Periodic Reporting for period 4 - GlassRoutes (Mapping the First Millennium Glass Economy)
Reporting period: 2020-04-01 to 2021-03-31
Major lines of research were concerned with the transformation of the medieval glass economy, the range of Byzantine high boron glass, the spread of Islamic plant ash glassmaking, and the identification of compositional discriminants to distinguish regional production groups. Islamic plant ash glass can be differentiated by multidimensional comparisons of a combination of trace elements and a large-scale approach based on high-resolution compositional data. The approach revealed substantial regional differences in the organisation and scope of the glass industry alongside more global developments in the economic connectivity and interregional exchange. Many of these transformations already began shortly after the disintegration of the Western Roman Empire, but gathered pace after the Arab conquest as commercial activities shifted to Damascus and Greater Syria in the late seventh century CE, and again after the establishment of Baghdad as the Abbasid capital. GlassRoutes demonstrated how geopolitical trends have consistently had an impact on the production and trade of glass in the medieval Mediterranean.
By the 10th century, soda-rich plant ash glass was produced across the Islamic world. To classify Islamic plant ash glass, we adopted a large-scale comparative approach and analysed numerous early Islamic glass assemblages, including Samarra (Iraq) and Merv (Turkmenistan), more than 1,000 tesserae from the Great Umayyad Mosque in Damascus (Syria) and Khirbat al-Minya (Palestine), a large number of glass weights from Egypt, and several glass assemblages from al-Andalus and Sicily. We were able to establish a chronological and geographical model of early Islamic glass production in Egypt. The compositional features of the mosaic tesserae from Greater Syria have brought to light the extensive trade of glass between the Levantine coast and Egypt and shown that the switch from natron glassmaking to a soda ash recipe in Syria did not occur until the turn of the 9th century.
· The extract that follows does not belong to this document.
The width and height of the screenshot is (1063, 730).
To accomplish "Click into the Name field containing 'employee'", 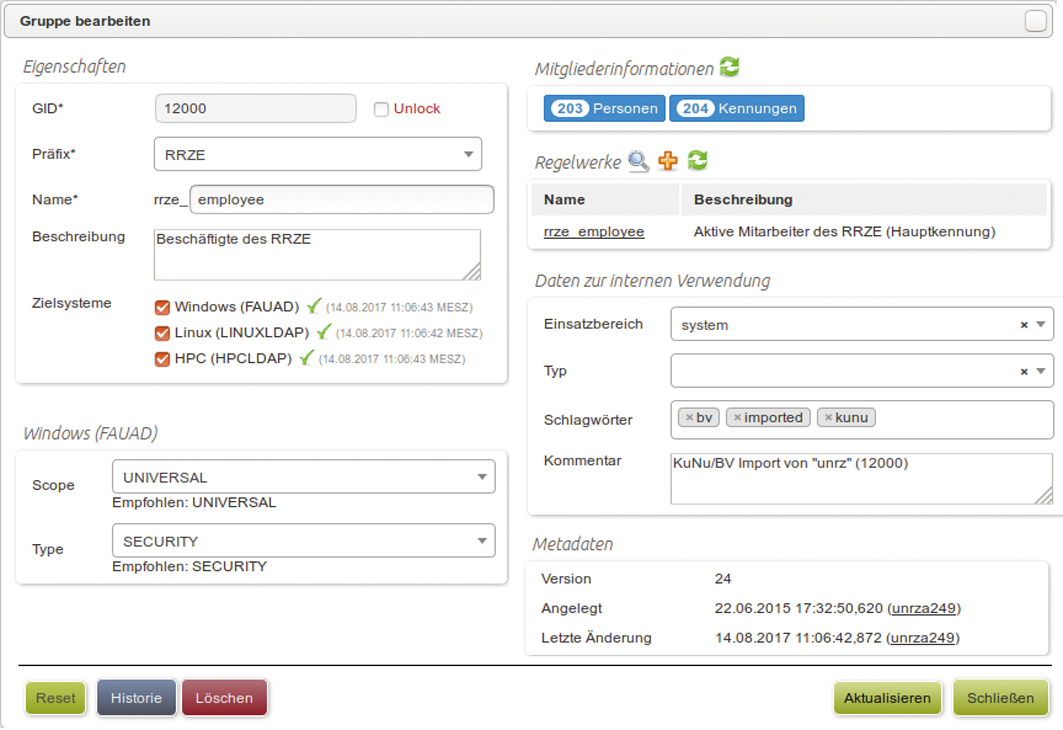I will tap(341, 200).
This change in glassmaking was preceded by the import of considerable quantities of Egyptian glass in the 8th century, and the relocation of the Abbasid capital to Baghdad.
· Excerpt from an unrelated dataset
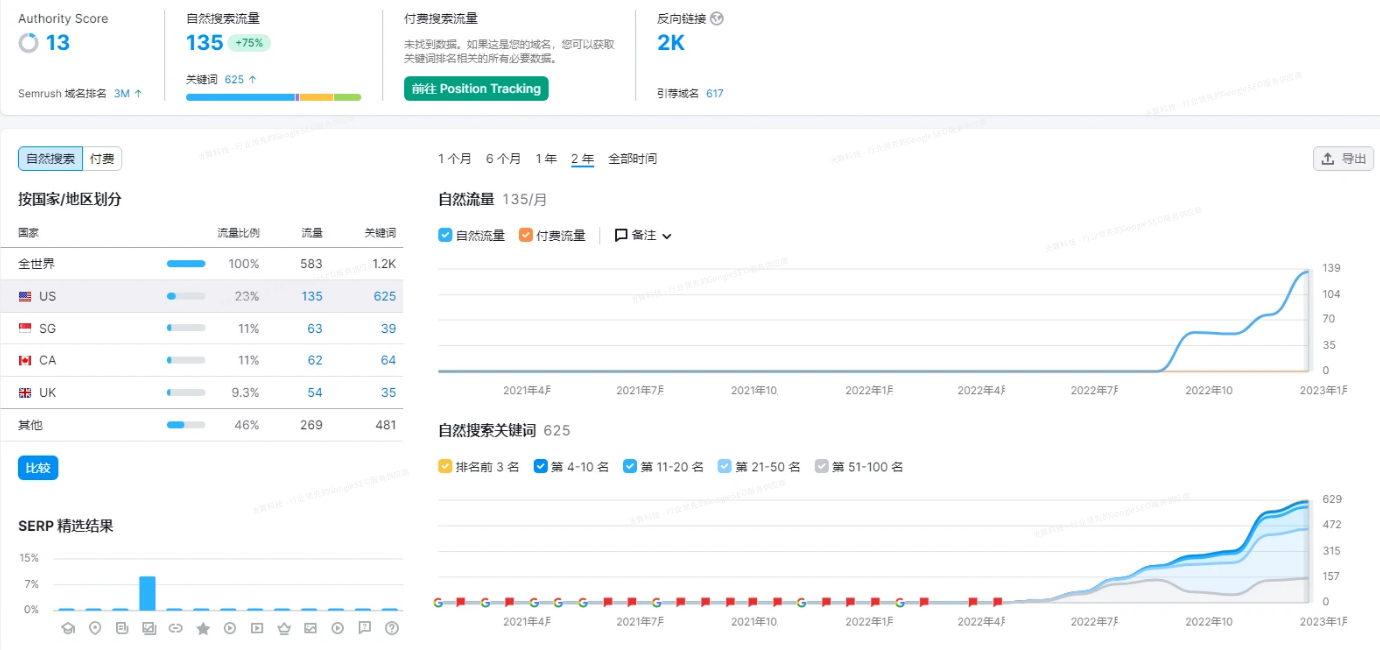Select the star rating SERP feature icon

[204, 628]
Another major goal of the project was to determine glass consumption in al-Andalus and the advent of Iberian primary glassmaking. Chemical analyses of numerous glass assemblages reveal a diachronic sequence of technological and cultural developments and changes in the connectivity of the Iberian Peninsula. The glass compositions of the Roman and late antique periods are in line with the general trends observed across the Roman Empire in that the assemblages are characterised by the presence of Levantine and Egyptian natron glass. Glass becomes increasingly rare in the wake of the Muslim conquest of the Iberian Peninsula (711-714 CE). In a recent study of the glass from Šaqunda/Cordoba (756 – 818 CE), published in PNAS, we identified different stages in the transformation of the archaeo-vitreous record of the Iberian Peninsula. The glass assemblage as a whole shows a reduction in the absolute quantities of glass and an increase in recycling, indicating a disruption of supplies from the eastern Mediterranean. The lack of imports may have been the cause for experimentation and the development of a special type of lead glass production, using local resources in the form of vitreous slag from lead and/or silver mining. This recipe was further refined to produce a quintessentially Iberian soda-ash lead glass that dominates the archaeo-vitreous record of Cordoba in the 10th century.
In summary, we substantially expanded the corpus of first millennium glass compositions. From these data we have reconstructed the transformations of the Islamic glass industry and the multifarious relationships between technological changes and wider socio-cultural and geopolitical developments in the medieval Mediterranean.